- Your task -
If a line below includes the string "Fondo", copy it.

Stored data
►

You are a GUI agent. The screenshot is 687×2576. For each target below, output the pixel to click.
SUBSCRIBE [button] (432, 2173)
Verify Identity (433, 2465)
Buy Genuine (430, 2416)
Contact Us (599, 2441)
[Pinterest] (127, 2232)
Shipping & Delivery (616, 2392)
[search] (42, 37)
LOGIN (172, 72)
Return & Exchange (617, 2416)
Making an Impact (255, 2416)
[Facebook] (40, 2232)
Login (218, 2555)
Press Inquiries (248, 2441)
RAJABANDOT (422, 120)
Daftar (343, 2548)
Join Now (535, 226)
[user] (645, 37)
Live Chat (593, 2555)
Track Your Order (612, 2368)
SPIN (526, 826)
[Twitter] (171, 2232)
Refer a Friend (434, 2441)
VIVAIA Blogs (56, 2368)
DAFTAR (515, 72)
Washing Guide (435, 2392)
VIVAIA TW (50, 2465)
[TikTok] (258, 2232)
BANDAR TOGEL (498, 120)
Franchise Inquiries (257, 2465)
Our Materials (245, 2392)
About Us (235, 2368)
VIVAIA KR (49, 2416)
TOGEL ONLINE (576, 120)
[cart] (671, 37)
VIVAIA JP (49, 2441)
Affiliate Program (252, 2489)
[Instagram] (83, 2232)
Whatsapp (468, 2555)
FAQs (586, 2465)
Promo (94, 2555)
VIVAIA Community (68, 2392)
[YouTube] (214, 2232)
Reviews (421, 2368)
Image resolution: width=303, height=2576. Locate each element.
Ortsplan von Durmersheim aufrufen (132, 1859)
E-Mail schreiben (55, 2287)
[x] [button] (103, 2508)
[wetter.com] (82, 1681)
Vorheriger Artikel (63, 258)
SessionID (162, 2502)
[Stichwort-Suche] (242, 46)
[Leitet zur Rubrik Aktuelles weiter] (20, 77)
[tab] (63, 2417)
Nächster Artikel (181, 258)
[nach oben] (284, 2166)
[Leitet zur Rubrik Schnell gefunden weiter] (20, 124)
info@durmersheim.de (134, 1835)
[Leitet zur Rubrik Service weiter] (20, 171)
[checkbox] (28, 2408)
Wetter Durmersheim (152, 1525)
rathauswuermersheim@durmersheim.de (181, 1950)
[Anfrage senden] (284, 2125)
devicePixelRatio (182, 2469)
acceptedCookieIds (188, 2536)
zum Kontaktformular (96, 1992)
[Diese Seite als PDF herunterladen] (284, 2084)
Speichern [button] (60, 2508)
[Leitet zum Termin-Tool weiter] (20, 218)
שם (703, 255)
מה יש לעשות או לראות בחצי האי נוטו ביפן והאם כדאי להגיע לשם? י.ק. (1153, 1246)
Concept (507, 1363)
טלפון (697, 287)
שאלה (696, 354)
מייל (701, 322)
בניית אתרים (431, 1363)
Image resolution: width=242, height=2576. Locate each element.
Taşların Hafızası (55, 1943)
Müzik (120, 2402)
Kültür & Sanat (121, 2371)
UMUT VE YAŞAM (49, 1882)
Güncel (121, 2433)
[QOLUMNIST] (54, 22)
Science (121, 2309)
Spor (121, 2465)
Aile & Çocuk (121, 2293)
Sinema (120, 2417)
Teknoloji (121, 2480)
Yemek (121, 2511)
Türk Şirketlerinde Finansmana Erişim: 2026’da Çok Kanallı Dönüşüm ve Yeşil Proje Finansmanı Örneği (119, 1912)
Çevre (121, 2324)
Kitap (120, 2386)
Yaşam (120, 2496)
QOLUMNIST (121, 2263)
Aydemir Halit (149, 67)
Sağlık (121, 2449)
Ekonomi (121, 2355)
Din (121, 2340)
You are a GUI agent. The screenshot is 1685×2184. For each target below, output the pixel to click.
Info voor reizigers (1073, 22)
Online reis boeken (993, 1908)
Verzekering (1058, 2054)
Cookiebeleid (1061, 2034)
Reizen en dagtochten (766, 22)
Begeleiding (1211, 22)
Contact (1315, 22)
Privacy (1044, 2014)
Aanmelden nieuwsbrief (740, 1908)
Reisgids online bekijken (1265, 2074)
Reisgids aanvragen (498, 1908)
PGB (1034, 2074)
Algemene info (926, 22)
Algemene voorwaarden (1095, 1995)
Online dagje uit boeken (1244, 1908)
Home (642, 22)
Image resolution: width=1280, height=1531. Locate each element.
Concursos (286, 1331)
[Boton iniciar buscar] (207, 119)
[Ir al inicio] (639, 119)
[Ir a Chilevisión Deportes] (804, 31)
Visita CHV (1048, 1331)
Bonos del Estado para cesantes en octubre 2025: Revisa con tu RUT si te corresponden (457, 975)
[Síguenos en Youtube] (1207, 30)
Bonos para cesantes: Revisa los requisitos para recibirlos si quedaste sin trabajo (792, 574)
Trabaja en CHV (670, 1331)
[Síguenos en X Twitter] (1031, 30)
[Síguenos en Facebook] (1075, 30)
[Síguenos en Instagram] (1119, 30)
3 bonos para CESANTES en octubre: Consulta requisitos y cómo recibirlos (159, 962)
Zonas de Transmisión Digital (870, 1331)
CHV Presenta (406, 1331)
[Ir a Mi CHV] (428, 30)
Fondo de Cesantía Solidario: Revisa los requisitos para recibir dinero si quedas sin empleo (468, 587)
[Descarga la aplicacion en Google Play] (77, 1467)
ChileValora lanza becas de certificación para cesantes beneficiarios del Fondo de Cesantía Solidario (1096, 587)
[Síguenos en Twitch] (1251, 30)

◄

- Result -
Fondo de Cesantía Solidario: Revisa los requisitos para recibir dinero si quedas sin empleo (468, 587)
ChileValora lanza becas de certificación para cesantes beneficiarios del Fondo de Cesantía Solidario (1096, 587)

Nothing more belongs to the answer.